VP News, Associated Press
How the Associated Press applied AI to deliver automatic descriptions of live and non-live content
In 2019, the Associated Press (AP) – the world’s largest international news agency – instigated a project to leverage AI technology to shorten its production process so that its customers could receive content more quickly, while significantly reducing manual input, freeing its own staff for more creative purposes. AP turned to Limecraft to enable the transformation, using Vidrovr for scene description, facial recognition and gesture detection alongside Trint for audio description, which together deliver a single, coherent and frame-accurate description of every individual shot.

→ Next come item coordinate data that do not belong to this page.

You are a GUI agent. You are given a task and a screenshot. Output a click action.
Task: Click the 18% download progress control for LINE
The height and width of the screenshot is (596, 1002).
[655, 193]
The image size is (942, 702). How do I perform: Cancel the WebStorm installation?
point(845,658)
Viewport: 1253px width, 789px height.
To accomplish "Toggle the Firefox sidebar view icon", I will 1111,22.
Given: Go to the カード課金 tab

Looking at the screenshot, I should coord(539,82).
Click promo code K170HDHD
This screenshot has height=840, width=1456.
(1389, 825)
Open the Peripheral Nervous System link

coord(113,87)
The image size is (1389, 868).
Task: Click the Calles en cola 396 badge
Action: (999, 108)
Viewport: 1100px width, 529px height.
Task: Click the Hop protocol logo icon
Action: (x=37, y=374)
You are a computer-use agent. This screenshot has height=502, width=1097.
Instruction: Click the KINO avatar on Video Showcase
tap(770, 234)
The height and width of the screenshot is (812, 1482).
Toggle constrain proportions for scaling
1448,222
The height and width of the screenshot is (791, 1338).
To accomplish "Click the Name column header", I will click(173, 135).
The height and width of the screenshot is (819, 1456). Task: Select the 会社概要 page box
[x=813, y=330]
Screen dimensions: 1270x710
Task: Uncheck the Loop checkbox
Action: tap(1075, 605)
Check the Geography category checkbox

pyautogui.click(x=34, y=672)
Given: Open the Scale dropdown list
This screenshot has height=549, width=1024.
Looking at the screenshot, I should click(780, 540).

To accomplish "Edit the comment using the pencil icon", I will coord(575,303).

At a recent BaM live!™ event, Sandy Macintyre, VP News at Associated Press, and Maarten Verwaest, CEO of Limecraft, gave a wide-ranging and honest description of the unfolding of the project. Far from being a ‘fit and forget’ job, it proved to be a complex but ultimately very worthwhile project. What follows is an edited transcript of the session, providing a brilliant insight for everyone who is considering embarking on tapping up AI technology to enhance their processes: in short, the more you put in, the more you get out.
What drove Associated Press to investigate the role AI could play in its production process?
Sandy: “Our starting point was: can AI help us reduce the amount of time that we're spending on the very manual tasks, which of themselves are important, but are not part of the creative storytelling journalistic process? What we were trying to do achieve was to remove what we might call the ‘grunt work’ from a workflow - the really manual stuff. That took us towards AI because one of the things that all news companies in the broadcast space spend an inordinate amount of time doing is transcription of interviews and shot lists in terms of depicting frame-by-frame what is filmed and what's going into an edit. If AI could help us with this, we thought we could save literally tens of thousands of hours of manual time.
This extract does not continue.